I am actually setting the private key and root cert in the secondaries. I guess thinking about it, since they delegate the root responsibility to the primary, I should potentially submit the change to those with no config and let it self generate? It would then delegate to the secondary anyway even if it generates its own root correct?
My guess is that you don't need to specify anything for PrivateKey
and RootCert
in the secondary datacenters, and that the secondary datacenters will generate a CSR that they ask the primary datacenter to sign (which delegates to the CA provider of the primary DC). I'm not sure though. You can likely test it faster than I can look into it.
That actually seems like the most logical route. I'll test shortly and report my findings.
Thanks for all the help!
Interestingly, that results in the same error
More info, I used my old vault config to reset my development cluster, and the secondaries are also spitting out that error still as well
I will correct myself here.
I was able to revert to my old vault config in the secondaries after hard reboots of the servers. Something must have been stuck in memory (even after consul service restarts)
@reskin89 : It seems like you've reverted back to the old state (with the Vault CA provider in the primary and secondaries). What happens if you try moving to the Consul CA provider at this point, setting PrivateKey
and RootCert
only in the primary DC? (Or what have you tried since?)
Also, this is tangential, but why set ForceWithoutCrossSigning to true? That will cause temporary connection failures until service mesh proxies (and client agents if using auto-config/encrypt) get a new cert.
I've done this previously and it results in the same errors in the secondaries.
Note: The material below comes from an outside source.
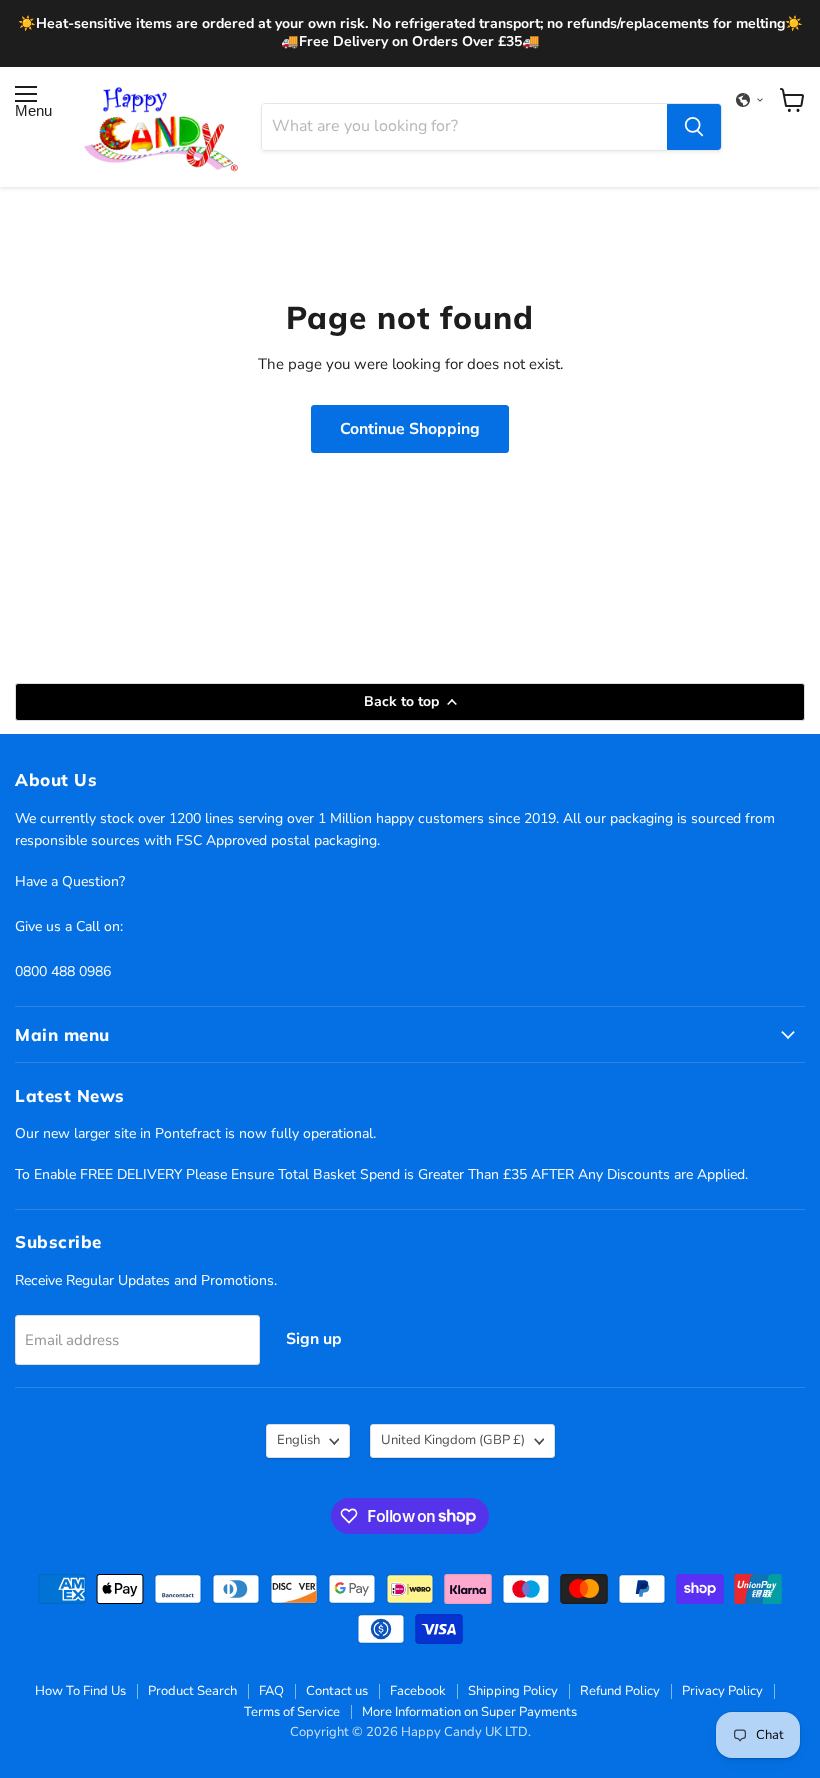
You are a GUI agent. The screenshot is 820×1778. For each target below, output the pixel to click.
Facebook (418, 1691)
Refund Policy (620, 1691)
If cross signing isn't set during this operation the API rejects it
If cross signing isn't set during this operation the API rejects it
Do you get any relevant log messages when the rejection occurs?
Both the Vault and Consul CA providers support cross-signing, so I'm not sure why ForceWithoutCrossSigning
would be needed here.
Really sorry for the delay here @jkirschner-hashicorp , been in the weeds with the consul lambda stuff 😄 .
I will test this when I'm able to circle back to this, I need my environment stable at the moment
@reskin89: When you do circle back to this, I thought of a reason why the API might reject the cross-sign request. The Vault ACL token that Consul's Vault CA provider uses to ask the PKI Secrets Engine to perform the cross-sign operation needs elevated privileges: https://developer.hashicorp.com/consul/docs/connect/ca/vault#additional-vault-acl-policies-for-sensitive-operations
It's worth checking whether the Vault ACL token configured in the provider has the privileges needed for that cross-sign call to work.
That makes a whole lot of sense when you say that, I'll definitely give that a look. Thank you!!
@jkirschner-hashicorp I've finally circled back to this.
Your recommendation on vault privileges worked, but now I'm in another spot where my secondary datacenters are failing.
I followed this doc: https://developer.hashicorp.com/consul/tutorials/security/tls-encryption-secure
to generate a CA, cert, and key file from my primary datacenter.
I applied them to my config.json for my server/agent config and my primary datacenter is up and running without error.
However, I tried to distribute the CA, cert, and keys to my secondaries and they're in a failing state.
One of my datacenters is just repeatedly stating that the CA and ACLs are still initializing, and its also just repeatedly stating "no cluster leader"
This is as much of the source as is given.